D'altra parte tuttavia, gli analisti internazionali reputano le dichiarazioni della Brnabic soltanto un modo per ingraziarsi i nazionalisti serbi e ritengono pertanto altamente improbabile un'eventuale azione militare della Serbia, sia per l'evidente disparità di forze in campo - l'esercito serbo conta circa 28mila effettivi mentre quello kosovaro appena 4mila - sia per le conseguenze internazionali che un atto del genere comporterebbe. Verrebbe infatti compromesso ogni tipo di rapporto tra Serbia ed Unione Europea, con l'immediato congelamento del processo di adesione all'Ue del Paese slavo. L'ex diplomatico serbo Milan Karagaca, membro del Center for Foreign Policy di Belgrado, ha inoltre specificato che: "Le affermazioni della Brnabic si scontrano con una recente dichiarazione del presidente serbo Aleksandar Vucic, il quale affermò che un eventuale invio dell'esercito in Kosovo porterebbe a un conflitto diretto con la Nato". Proprio in merito al ruolo della Nato sulla questione kosovara, il segretario generale dell'organizzazione Jens Stoltenberg ha definito inopportuna la proposta del Kosovo di dotarsi di un proprio esercito, dichiarando: "Una tale mossa va contro il parere di molti alleati della Nato e potrebbe avere gravi ripercussioni sulla futura integrazione euroatlantica del Kosovo".

La polemica sull'esercito arriva inoltre dopo un duro braccio di ferro in merito alle severe misure economiche con le quali il Kosovo ha voluto colpire la Serbia, colpevole a suo dire di ostacolare l'ingresso del piccolo Paese balcanico all'interno dell'Interpol e delle organizzazioni internazionali in generale.
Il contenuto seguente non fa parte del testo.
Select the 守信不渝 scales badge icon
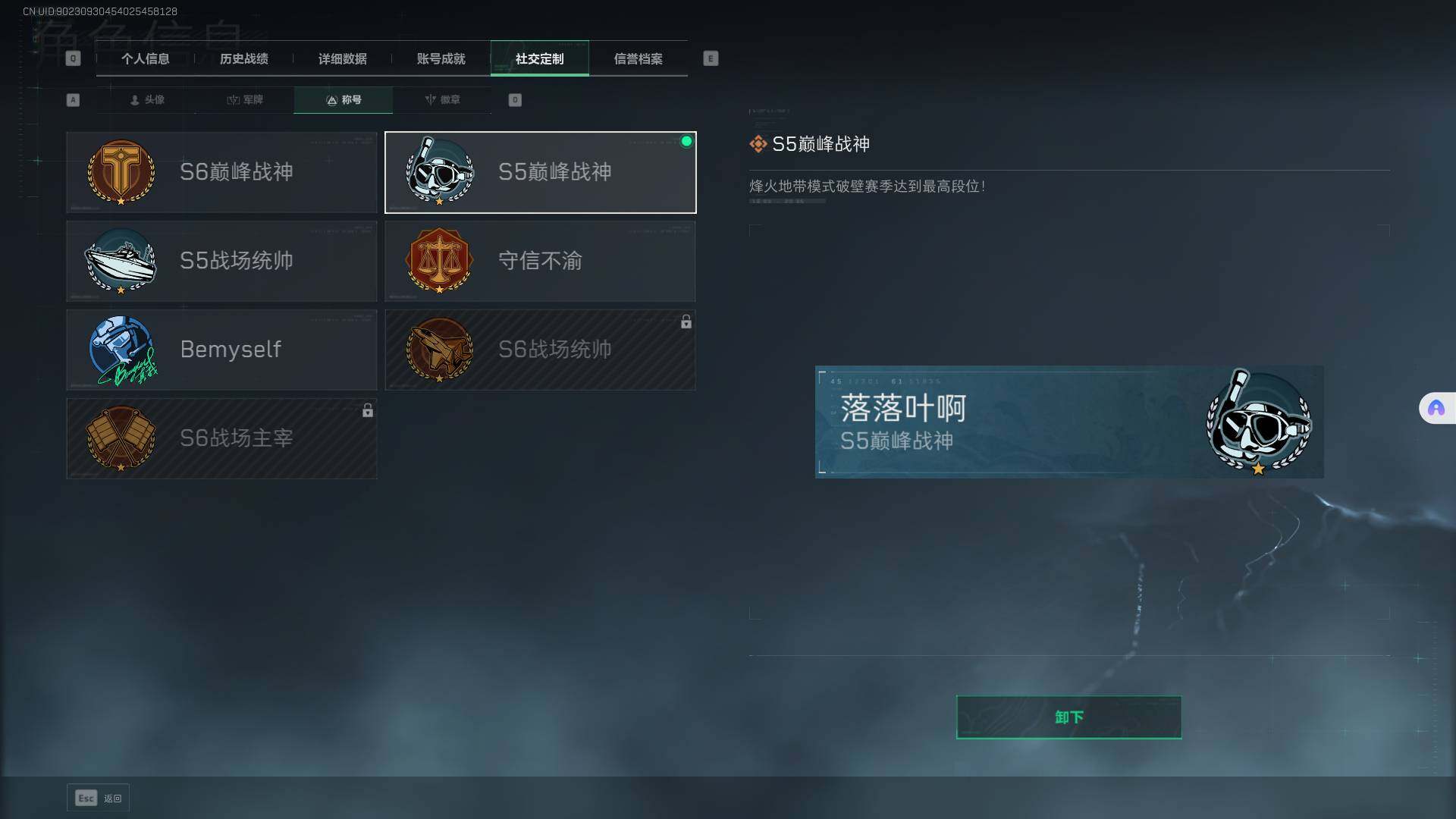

Qualche settimana fa infatti, il governo di Pristina ha imposto dazi del 100 per cento sulle merci provenienti dalla Serbia e dalla Bosnia-Erzegovina, accusandole di non rispettare la normativa commerciale vigente nella regione. Una mossa altamente destabilizzante, che obbliga la Serbia a spendere circa 42 milioni di euro ogni mese per poter esportare i suoi prodotti in Kosovo e che ha persino reso necessario l'intervento dell'Alto rappresentante per la politica estera dell'Ue Federica Mogherini, la quale dopo un colloquio telefonico con il presidente del Kosovo Hashim Thaci ha ribadito che:"La decisione di Pristina di aumentare i dazi sulle merci importate da Serbia e Bosnia-Erzegovina al 100% deve essere revocata. Questa misura non fa altro che complicare la situazione nel dialogo con Belgrado e non porta alcuna soluzione per i problemi dei cittadini o le aspirazioni per il presente e il futuro del Paese".